* **Records for the task**:
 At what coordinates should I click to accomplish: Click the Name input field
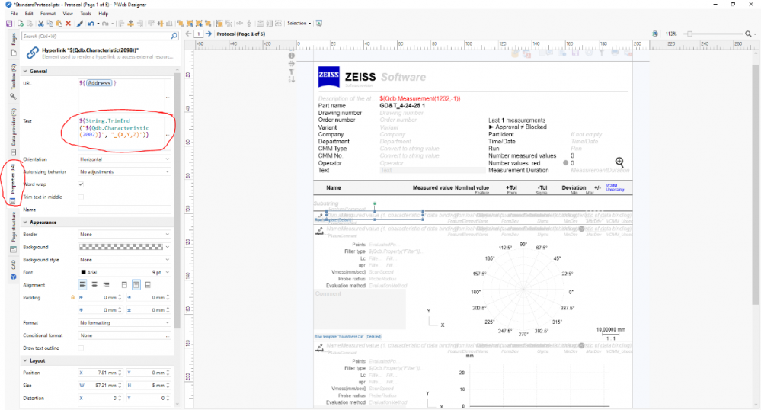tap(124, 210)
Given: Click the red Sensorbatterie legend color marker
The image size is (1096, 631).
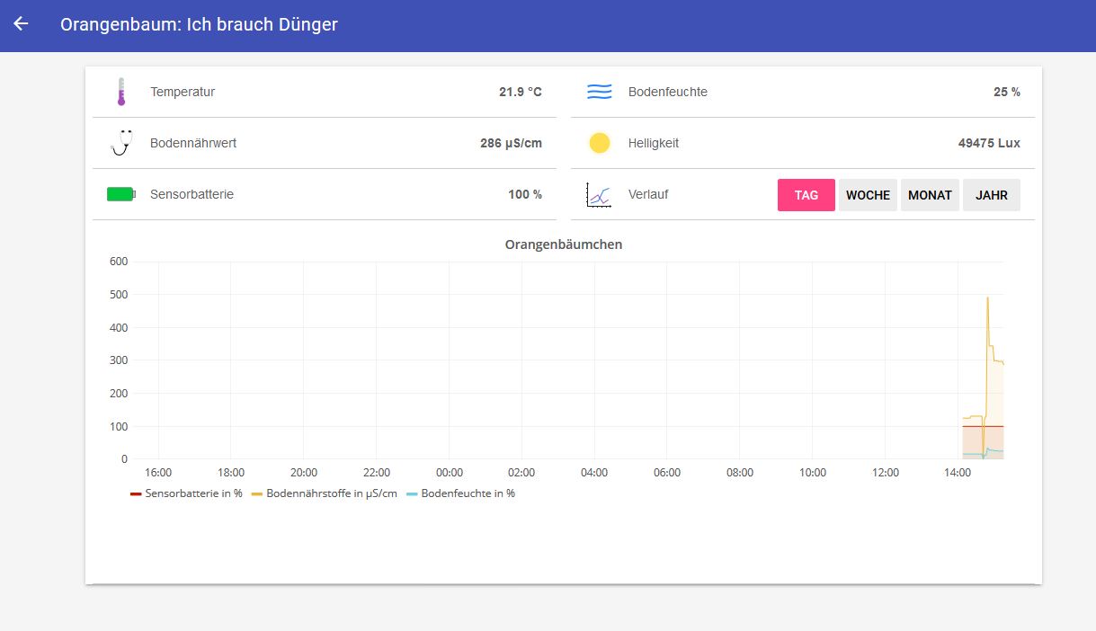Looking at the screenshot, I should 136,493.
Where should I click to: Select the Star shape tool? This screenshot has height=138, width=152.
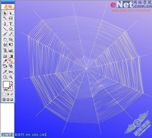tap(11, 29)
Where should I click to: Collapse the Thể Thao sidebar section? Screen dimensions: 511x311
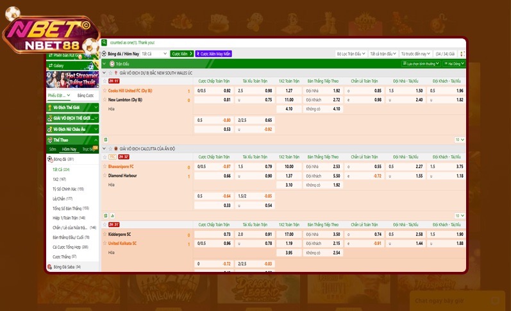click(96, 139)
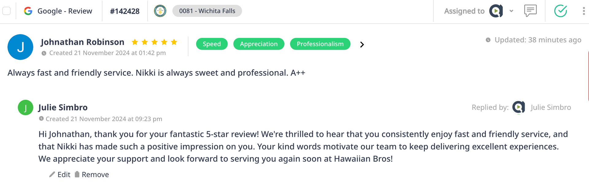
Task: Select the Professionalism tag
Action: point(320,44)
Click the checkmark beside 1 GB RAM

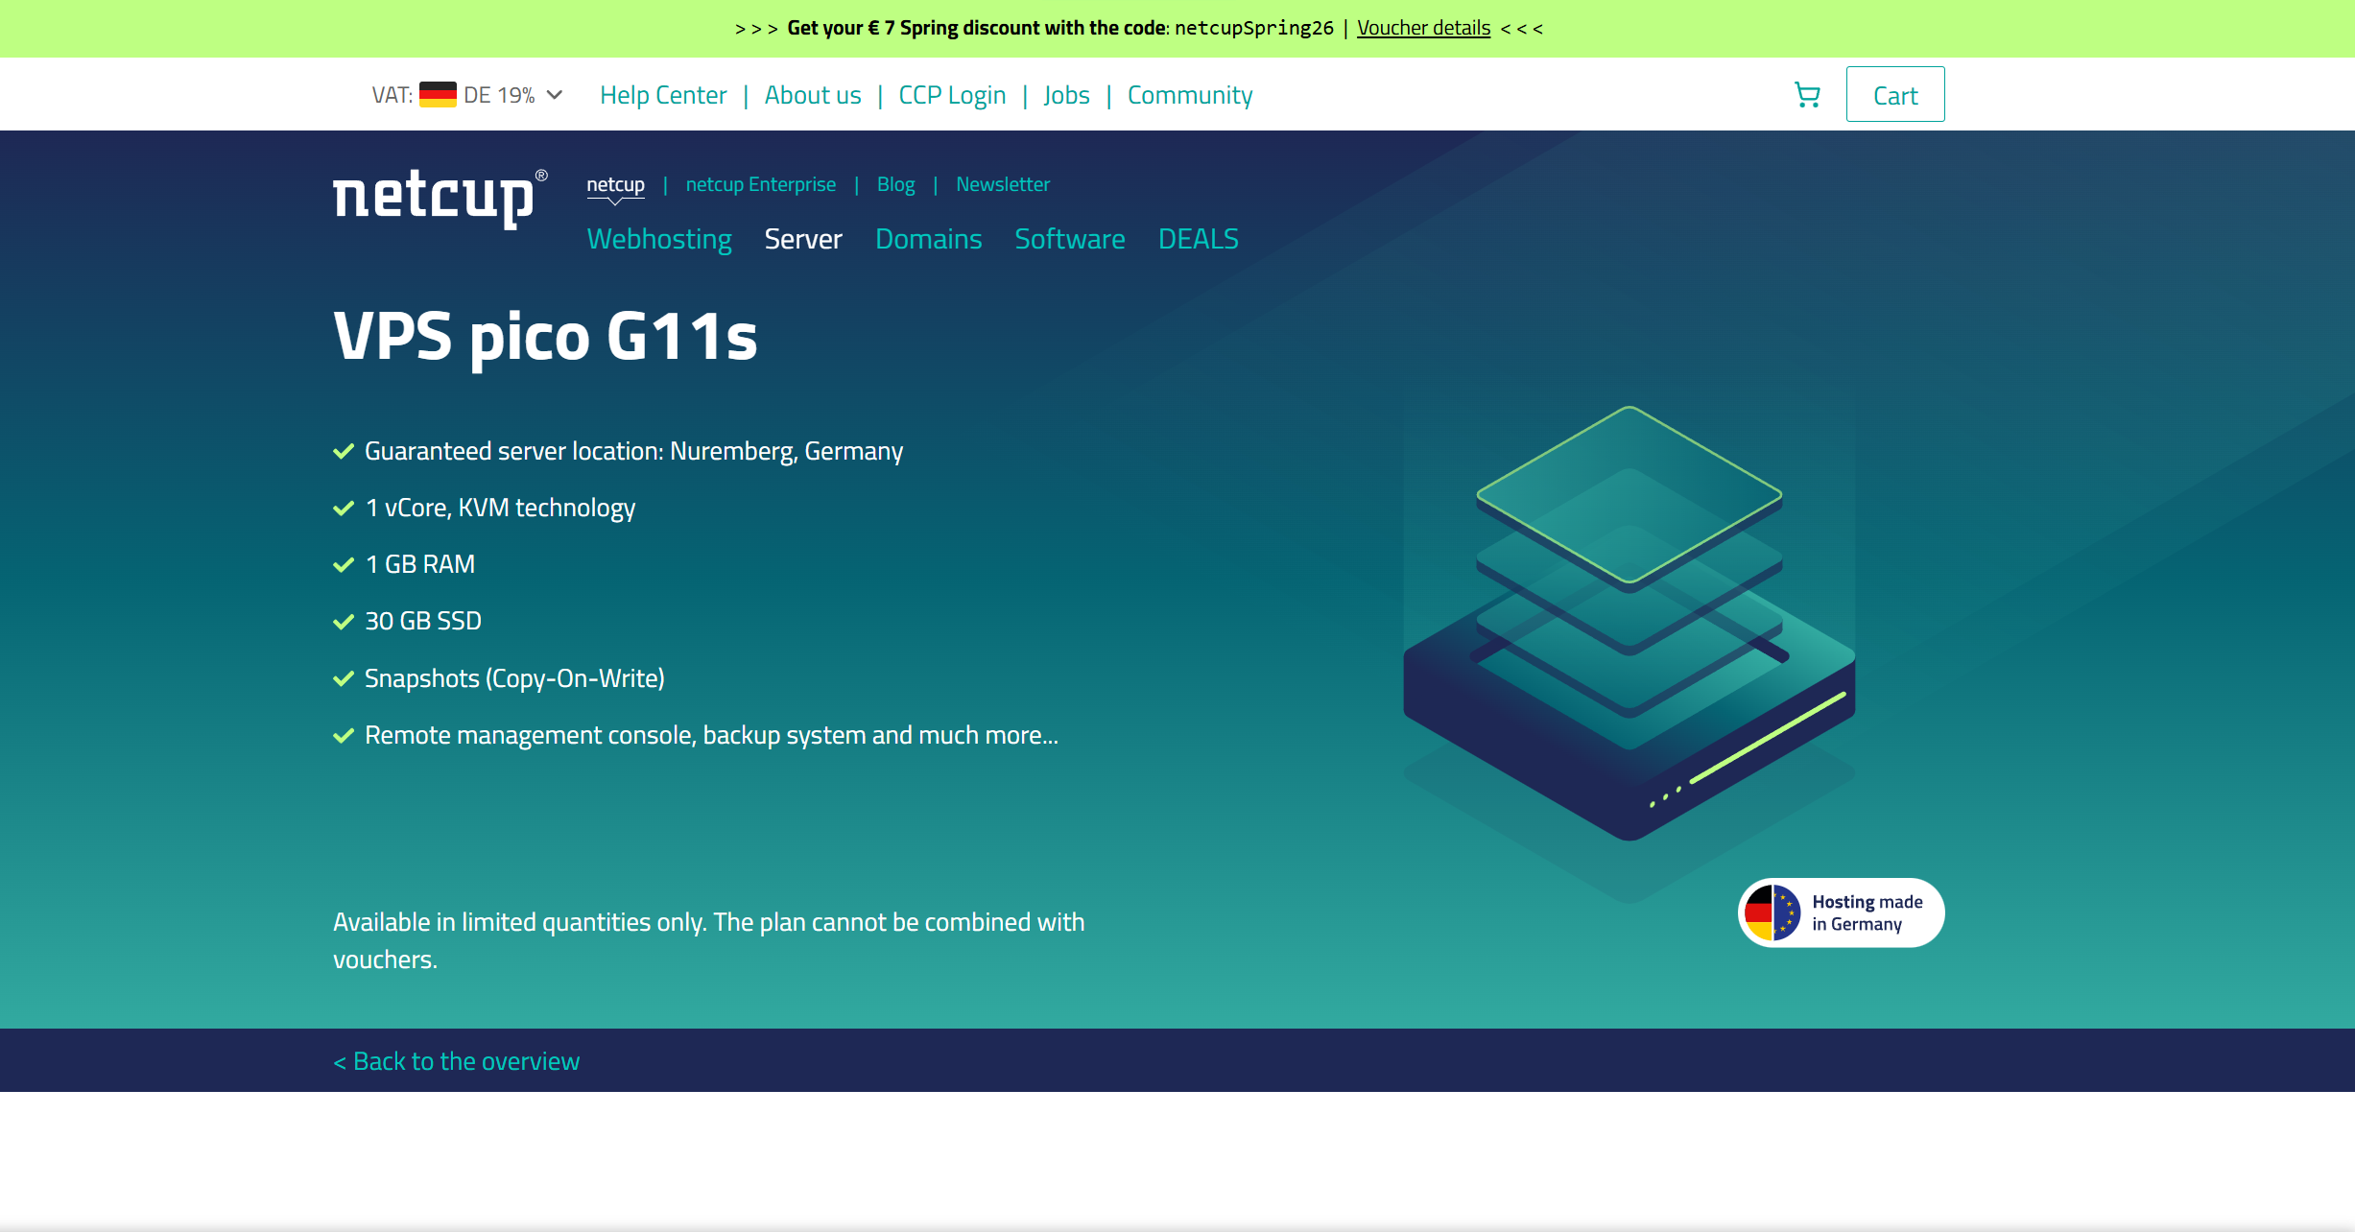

* * *

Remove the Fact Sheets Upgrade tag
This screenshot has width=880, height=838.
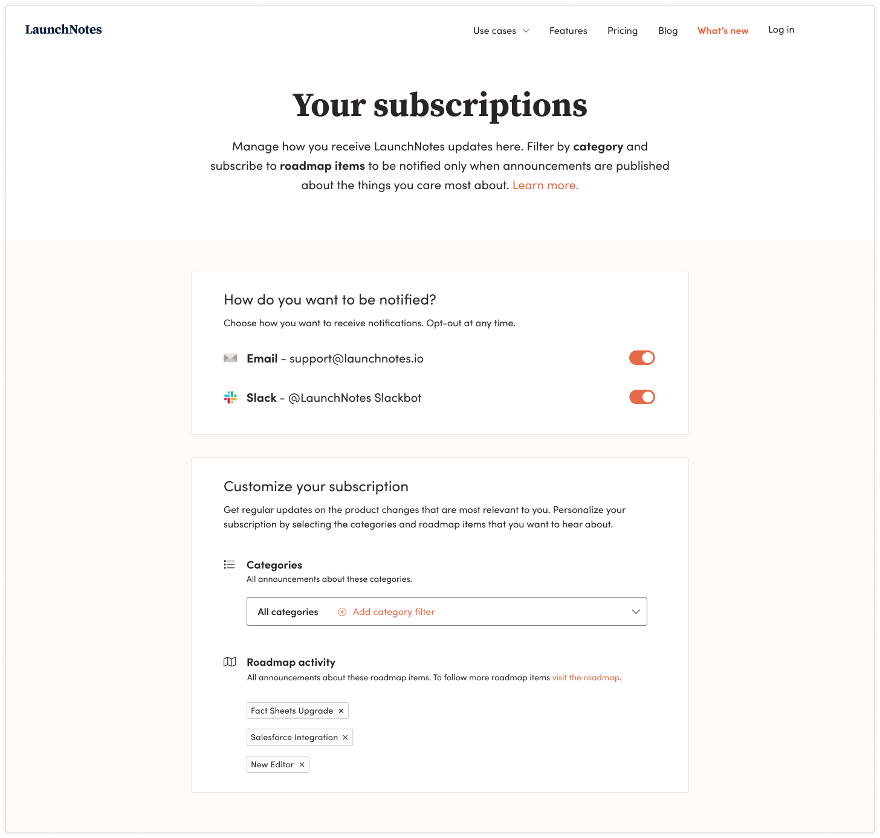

* **Given instruction**: Copy out the items between the line holding "At what coordinates" and the line holding "tap(11, 29)", inclusive, without the pictures.

* **Result below**:
 At what coordinates should I click to accomplish: Click the Name input field
tap(124, 210)
Given: Click the red Sensorbatterie legend color marker
The image size is (1096, 631).
Looking at the screenshot, I should 136,493.
Where should I click to: Select the Star shape tool? This screenshot has height=138, width=152.
tap(11, 29)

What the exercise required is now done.